Folders stuck trying to sync existing files

I have encountered this problem today.

I believe that this happened after upgrading the Syncthing binaries on Devices A and B. I have also tried to upgrade the binary on Device C today, but it has made no difference.
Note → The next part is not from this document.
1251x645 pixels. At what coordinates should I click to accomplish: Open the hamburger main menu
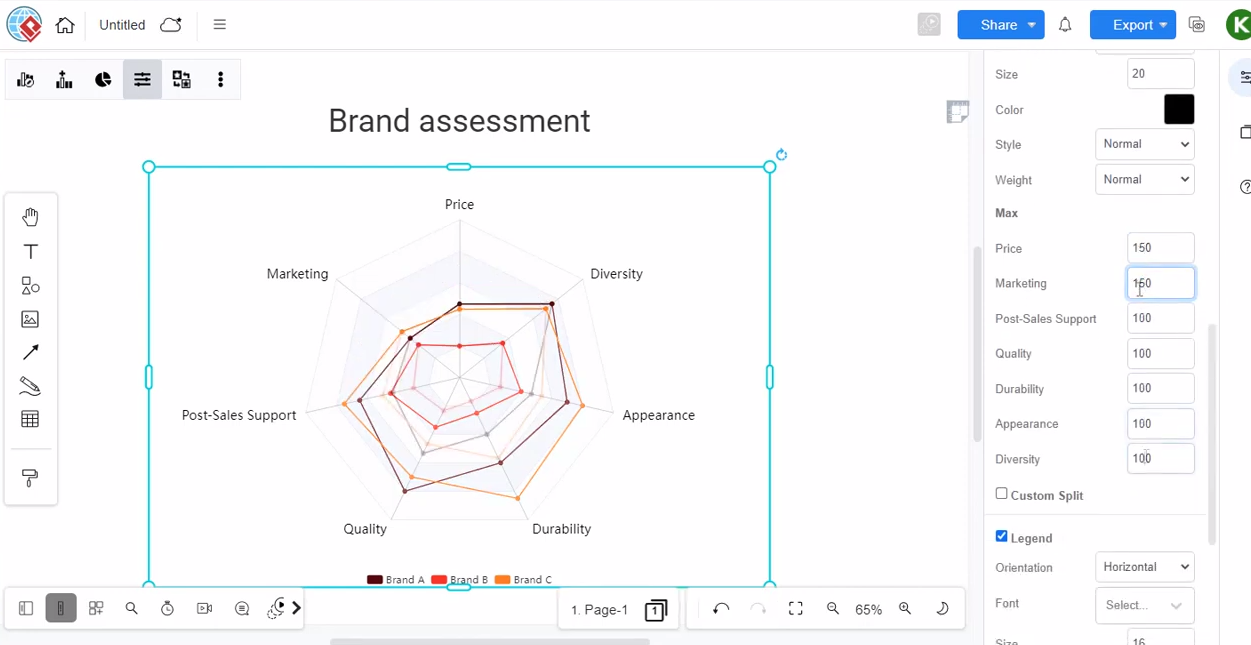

Also, all three devices are running my self-compiled build, which is v1.12.0 with a few tweaks (see details).

I have compared a directory from one of the folders that are now stuck in sync, and this the result.

Device A:

{
  "availability": [
    {
      "id": "7LDIBZ4-XXXXXXX-XXXXXXX-XXXXXXX-XXXXXXX-XXXXXXX-XXXXXXX-XXXXXXX",
      "fromTemporary": false
    }
  ],
  "global": {
    "deleted": false,
    "ignored": false,
    "invalid": false,
    "localFlags": 0,
    "modified": "2020-11-10T00:21:13.2285041+09:00",
    "modifiedBy": "SWPW3LH",
    "mustRescan": false,
    "name": "xxxxxxx",
    "noPermissions": true,
    "numBlocks": 0,
    "sequence": 361637,
    "size": 128,
    "type": "FILE_INFO_TYPE_DIRECTORY",
    "version": [
      "SWPW3LH:1605597562"
    ]
  },
  "local": {
    "deleted": false,
    "ignored": false,
    "invalid": false,
    "localFlags": 0,
    "modified": "2020-11-10T00:21:13.2285041+09:00",
    "modifiedBy": "SWPW3LH",
    "mustRescan": false,
    "name": "xxxxxxx",
    "noPermissions": true,
    "numBlocks": 0,
    "sequence": 361637,
    "size": 128,
    "type": "FILE_INFO_TYPE_DIRECTORY",
    "version": [
      "SWPW3LH:1605597562"
    ]
  }
}

Device C:

{
  "availability": [
    {
      "id": "D4DZUGP-XXXXXXX-XXXXXXX-XXXXXXX-XXXXXXX-XXXXXXX-XXXXXXX-XXXXXXX",
      "fromTemporary": false
    },
    {
      "id": "7LDIBZ4-XXXXXXX-XXXXXXX-XXXXXXX-XXXXXXX-XXXXXXX-XXXXXXX-XXXXXXX",
      "fromTemporary": false
    }
  ],
  "global": {
    "deleted": false,
    "ignored": false,
    "invalid": false,
    "localFlags": 0,
    "modified": "2020-11-09T15:21:13.2285041Z",
    "modifiedBy": "SWPW3LH",
    "mustRescan": false,
    "name": "xxxxxxx",
    "noPermissions": true,
    "numBlocks": 0,
    "sequence": 108916,
    "size": 128,
    "type": "FILE_INFO_TYPE_DIRECTORY",
    "version": [
      "SWPW3LH:1605597562"
    ]
  },
  "local": {
    "deleted": false,
    "ignored": false,
    "invalid": false,
    "localFlags": 0,
    "modified": "2020-11-09T15:21:13.2285041Z",
    "modifiedBy": "SWPW3LH",
    "mustRescan": false,
    "name": "xxxxxxx",
    "noPermissions": true,
    "numBlocks": 0,
    "sequence": 108916,
    "size": 128,
    "type": "FILE_INFO_TYPE_DIRECTORY",
    "version": [
      "SWPW3LH:1605597562"
    ]
  }
}

Do you have any idea what the culprit may be? I am guessing that I can “fix” the issue with STRECHECKDBEVERY=1s, but I would like to investigate a little bit first before doing so.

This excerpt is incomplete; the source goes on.